Start over, now compacting the amphipod’s hard drive using this new method instead. What is the resulting filesystem checksum?

2.2.2 Solution

This time we use an iterative process, where we try to move each file to the left, if there are some free indices which can house the file blocks.

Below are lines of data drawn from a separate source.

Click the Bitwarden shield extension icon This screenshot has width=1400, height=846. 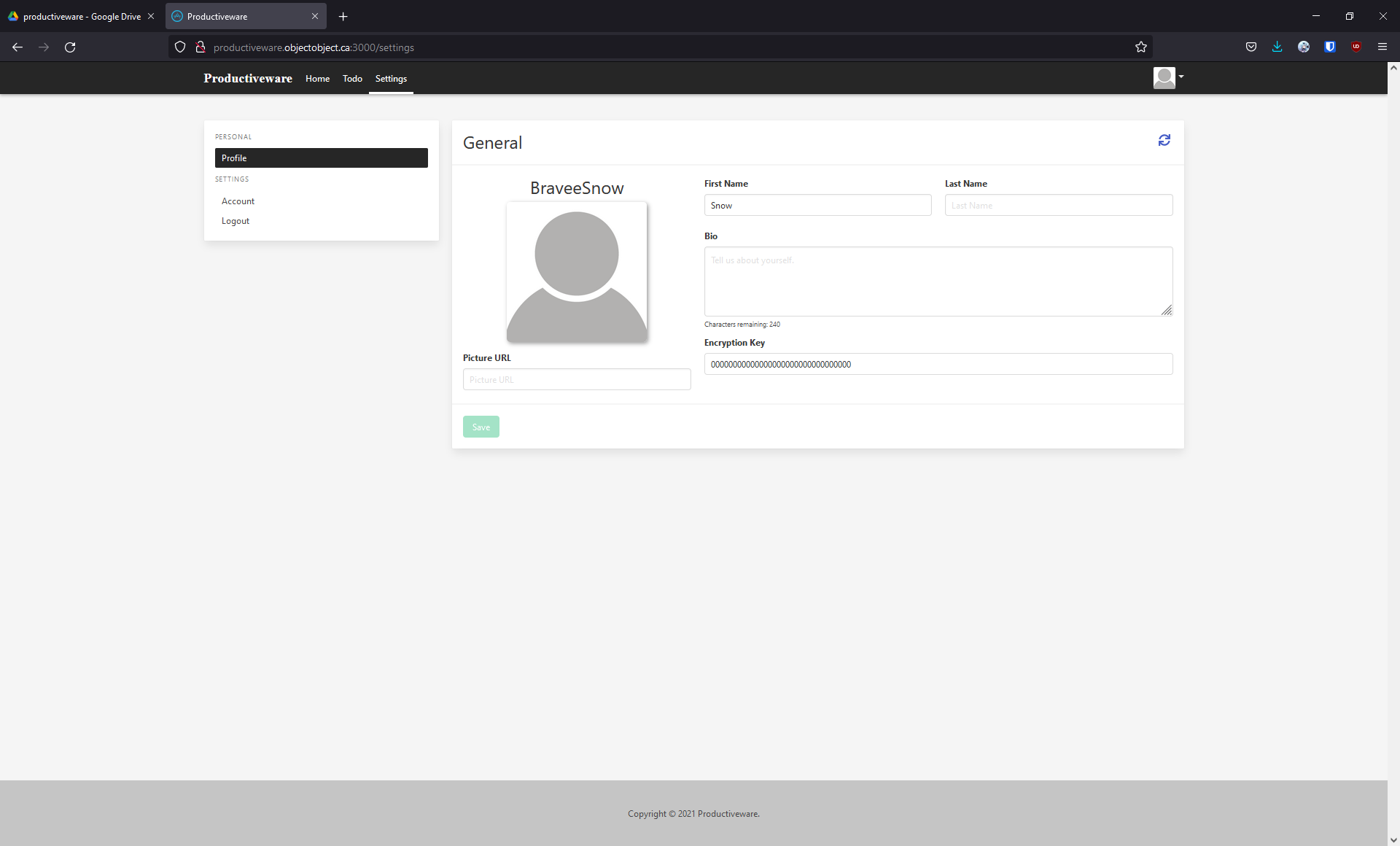(1329, 47)

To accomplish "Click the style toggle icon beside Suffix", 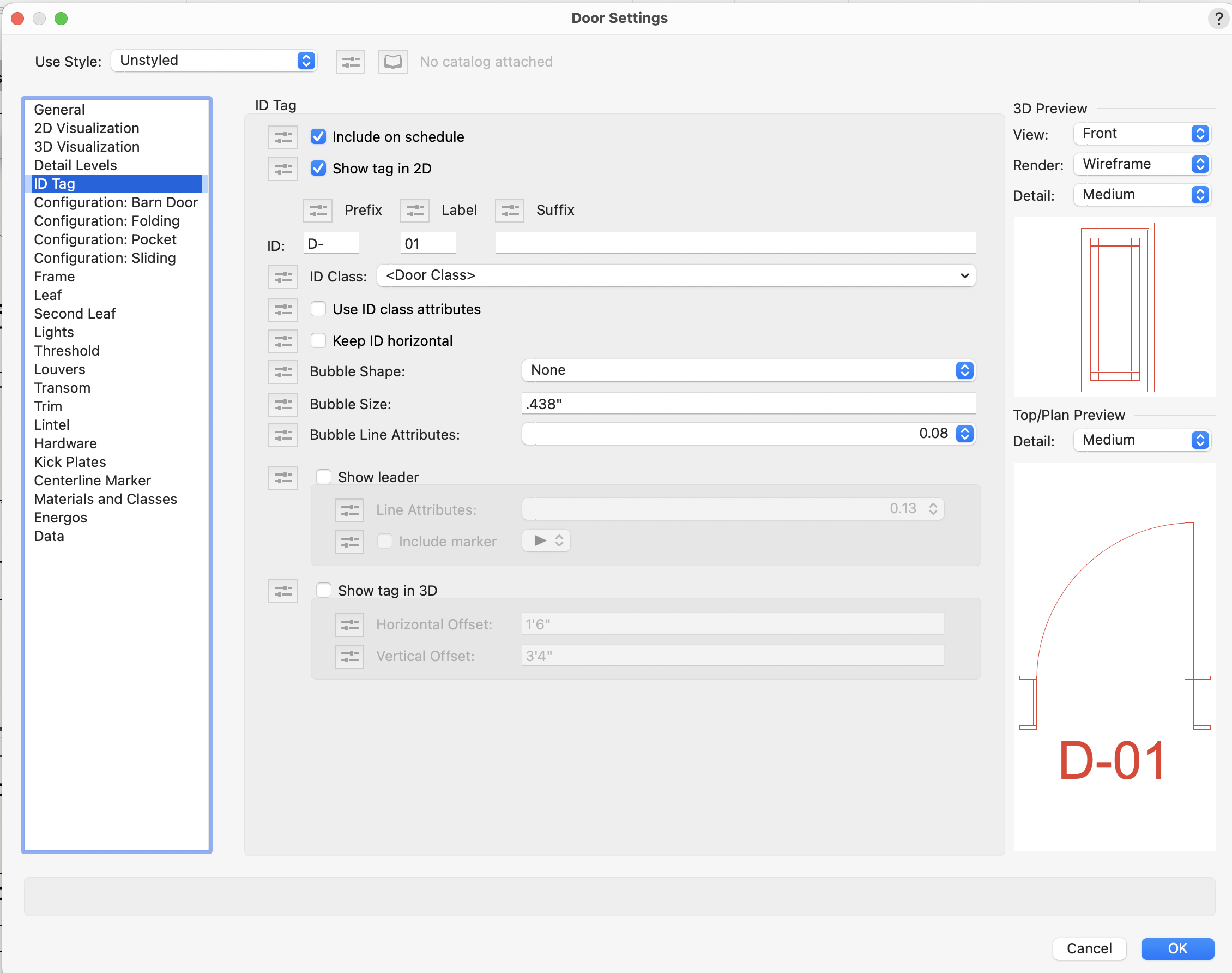I will (x=510, y=210).
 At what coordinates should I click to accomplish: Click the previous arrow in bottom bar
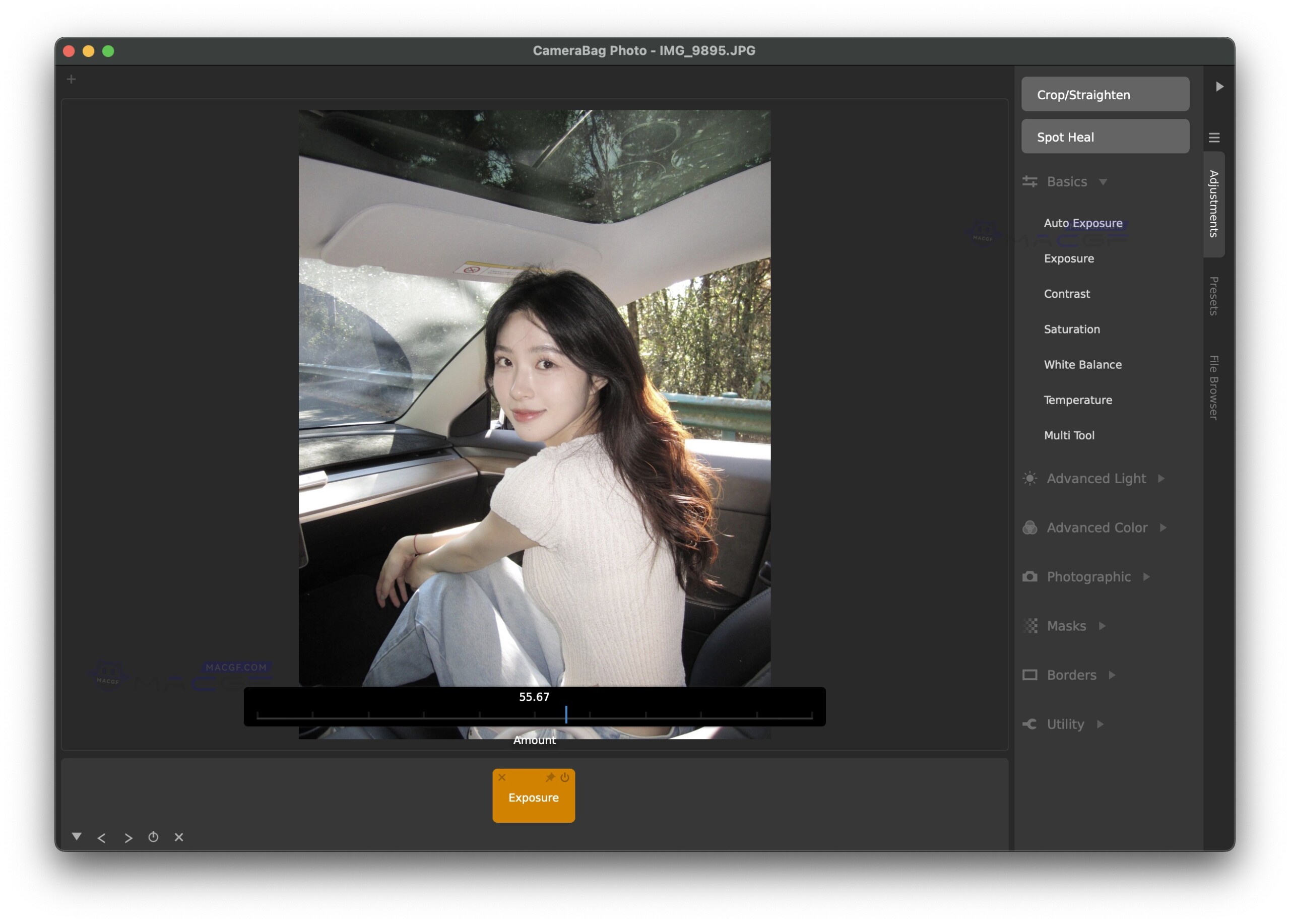coord(102,837)
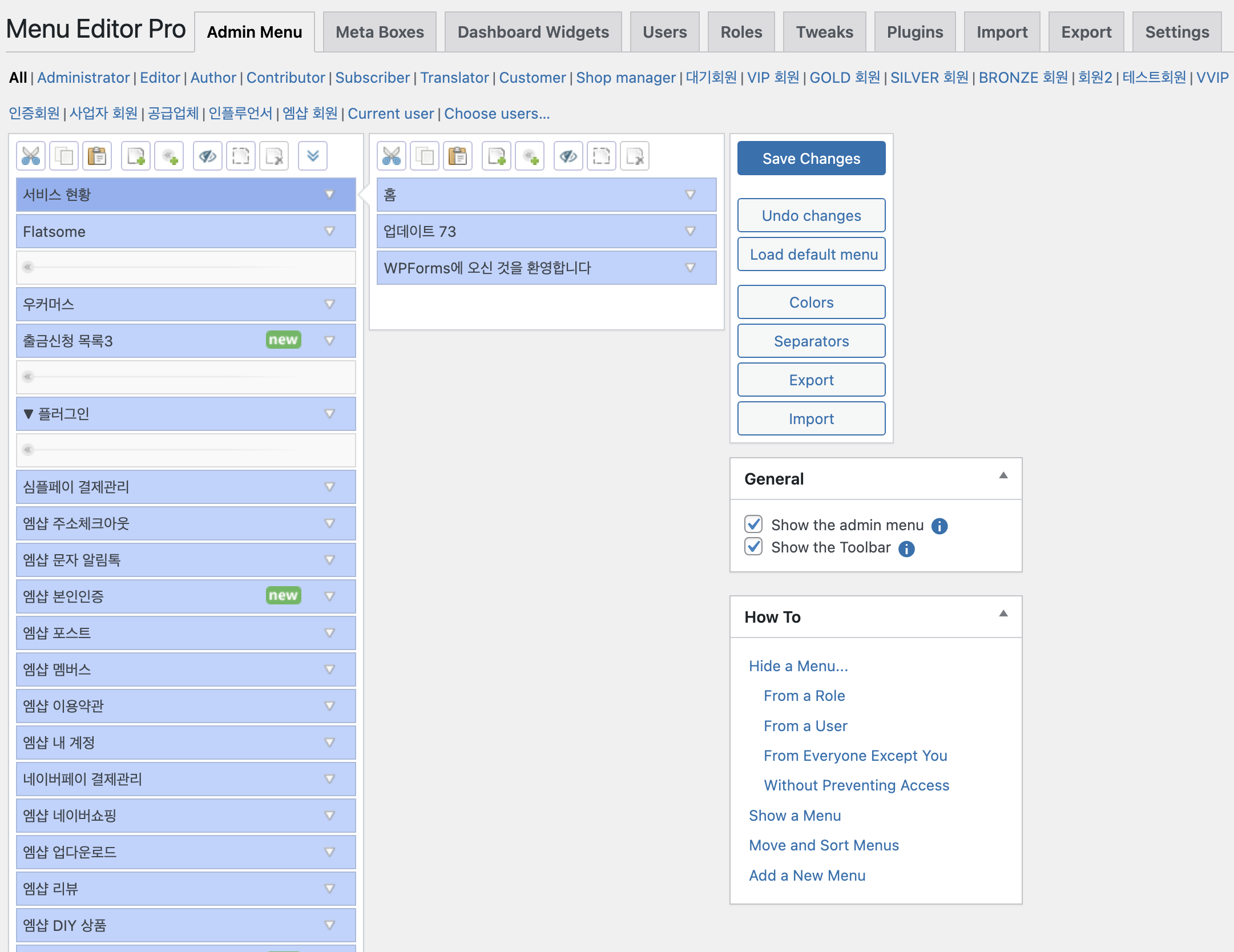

checksum_defragmented <- function(disk_map) {
  layout <- get_layout(disk_map) %>% 
    mutate(free_indices = map2(start + files, 
                               free_space,
                               ~ seq(.x, length.out = coalesce(.y, 0L))),
           final_indices = rep(list(integer64(0L)), n()))
  for (row_index in seq(nrow(layout), 1L)) {
    record <- layout %>% 
      slice(row_index)
    size_needed <- record %>% 
      pull(files)
    size_available <- layout %>% 
      pull(free_space)
    slot_indices <- size_available >= size_needed & 
      seq_along(size_available) < row_index
    if (any(slot_indices)) {
      slot_index <- which.max(slot_indices)
      slot <- layout %>% 
        slice(slot_index)
      avail_indices <- slot %>% 
        pull(free_indices) %>% 
        unlist()
      used_indices <- head(avail_indices, size_needed)
      remaining_indices <- setdiff(avail_indices, used_indices)
      ## store the found indices for the current record
      layout[row_index, "final_indices"] <- list(list(as.integer64(used_indices)))
      ## remove the used indices from the found slot
      layout[slot_index, "free_indices"] <- list(list(remaining_indices))
      ## update the free_space colum
      layout[slot_index, "free_space"] <- length(remaining_indices)
    } else {
      layout[row_index, "final_indices"] <- map(layout[row_index, "indices"], 
                                                ~ map(.x, as.integer64))
    }
  }
  ## need this do.call(c, .) construct because an unlist would destroy the integer64s
  layout %>%
    summarize(chk_sum = sum(rep(file_id, files) * do.call(c, final_indices))) %>%
    pull(chk_sum)
}
checksum_defragmented(puzzle_data)

## integer64
## [1] 6427437134372